TASK DATA:
□ □ □
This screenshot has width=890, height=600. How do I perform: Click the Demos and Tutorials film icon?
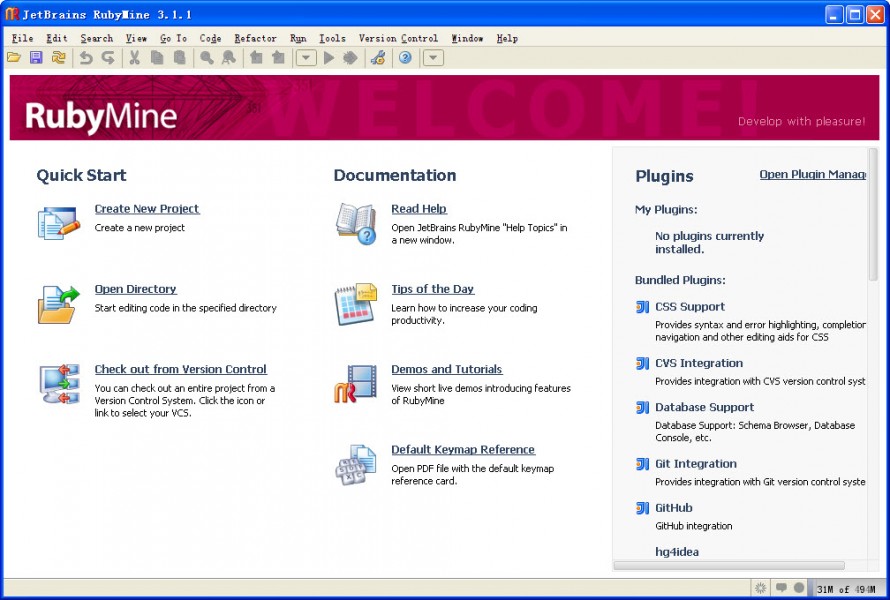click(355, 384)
□ □ □
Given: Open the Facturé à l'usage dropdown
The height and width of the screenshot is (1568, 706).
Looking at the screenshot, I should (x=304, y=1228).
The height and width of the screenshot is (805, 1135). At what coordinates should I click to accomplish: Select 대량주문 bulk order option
□ □ □
Using the entries above, give again exactly the lines from the line holding "The height and width of the screenshot is (1568, 706)." through the line holding "The height and width of the screenshot is (805, 1135).". Include both end lines and nothing else.

RESULT OF THIS TASK:
The height and width of the screenshot is (1568, 706).
Looking at the screenshot, I should (x=304, y=1228).
The height and width of the screenshot is (805, 1135). At what coordinates should I click to accomplish: Select 대량주문 bulk order option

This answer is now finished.